The Darling Daahas of Dauh Tukad
Every year the Bali Aga (original Balinese) villages around Karangasem celebrate the coming of age of their young folk with a procession of rites and rituals. Part of the celebration is the famed Parang Pandan – fights with spiny pandanus leaves designed to draw blood from their opponents to spill on the ground and thus appease the attendant spirits. While it is a serious occasion, it is far from solemn and for any roving photographer, it is a visual delight. Everything is so cute. The dear boys dressed up for the day often could be mistaken for girls. It is a total eyestopper the first time you encounter them. Everyone looks gorgeous and everyone is happy – it is a celebration after all.
While the pandan fights are quite well known amongst aficionados, the advent of the Dahas and Tarunas is much less so. On this day, it was the turn of the boys, the Daha, to go through their paces.
The days start early with prayer and breakfast before the dressing up begins.

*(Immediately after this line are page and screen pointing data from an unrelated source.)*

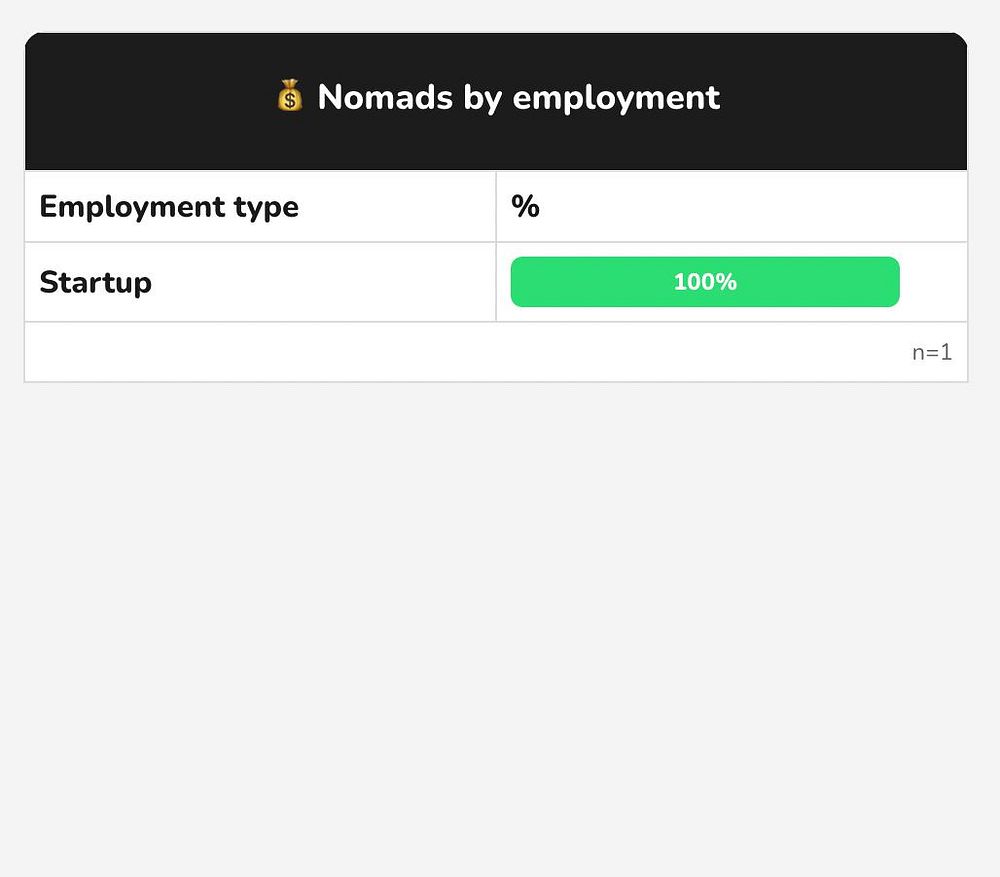This screenshot has height=877, width=1000.
Task: Click the "100%" text inside the bar
Action: [x=705, y=282]
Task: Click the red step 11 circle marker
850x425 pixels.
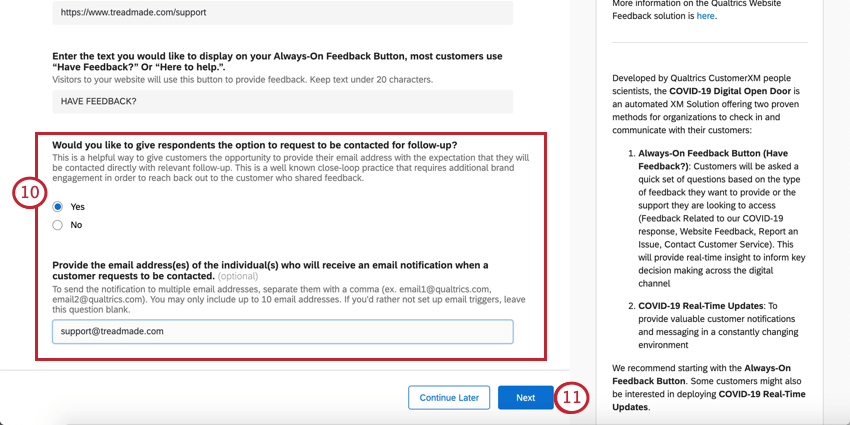Action: (x=572, y=398)
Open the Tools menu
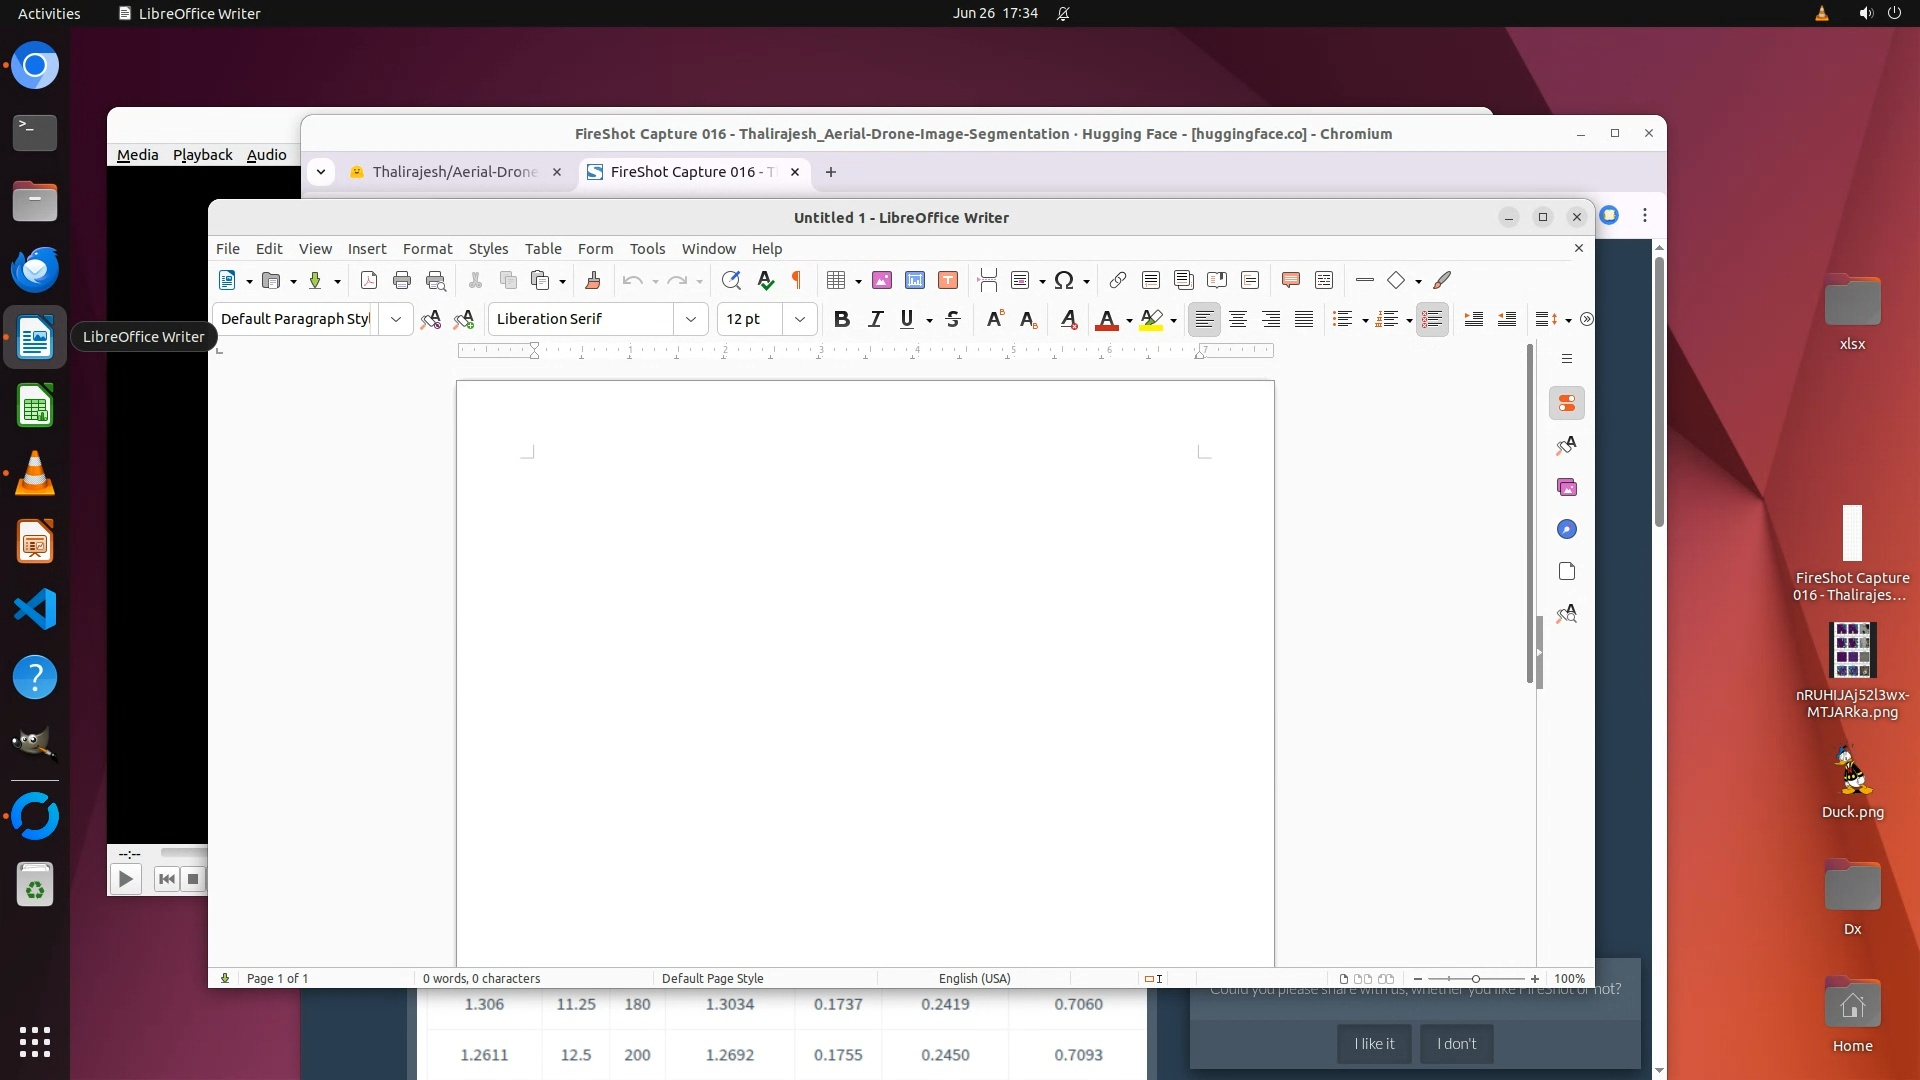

Each boy to be admitted to the community is dressed and made up rather like a girl with full makeup. Is it to bid farewell to their feminine side before becoming a man or before being accepted as a male into the community I ask myself. As with many of the rituals they are really bathed in mystery and no one seems too sure of the origins or even the meanings.
Dressing takes a while and then around 2pm, the newly created Dahas make their way to the central square, on this day, in the full rain – a bit of a dampener, although the weather didn’t seem to affect the spirits of anyone much. It was just one more thing to accept.
Today is just one part of a celebration that lasts for two to three weeks each year, with different ceremonies happening each day. Some are arcane and obscure while others like the pandan fighting are proven crowd pleasers, to such an extent that stages are erected to give the crowds (and the crowds of photographers) a better view.
Dauh Tukad is a sister village to Tenganan, and although not quite as traditional looking, it follows the same lunar cycles and cycles of life. Both the villages are tucked away in the hills behind Candidasa on Bali’s east coast.
Both villages use the sacred gerinsing cloth – the double ikat that is famed throughout the world by serious collectors. (Only three places can make double ikat – Tenganan in east Bali, an island off Japan and India’s Gujerat – from where the techniques and some of the motifs are derived).
This beautiful and difficult to produce textile is very expensive and reputed to have magical protective properties. It is believed to keep evil influences out of the village and also protect the wearers during rites of passage ceremonies such as this one.
As the Tarana are admitted to the community association, they are swathed in this precious fabric, and will also wear a sacred kris that has been in the family for centuries. Another part of the ceremony will include the tooth filing ritual that every Balinese must undergo to ensure his animal instincts are erased and his temper even.
For textile lovers, as well as photographers, and the merely curious, it is a ceremony not to be missed.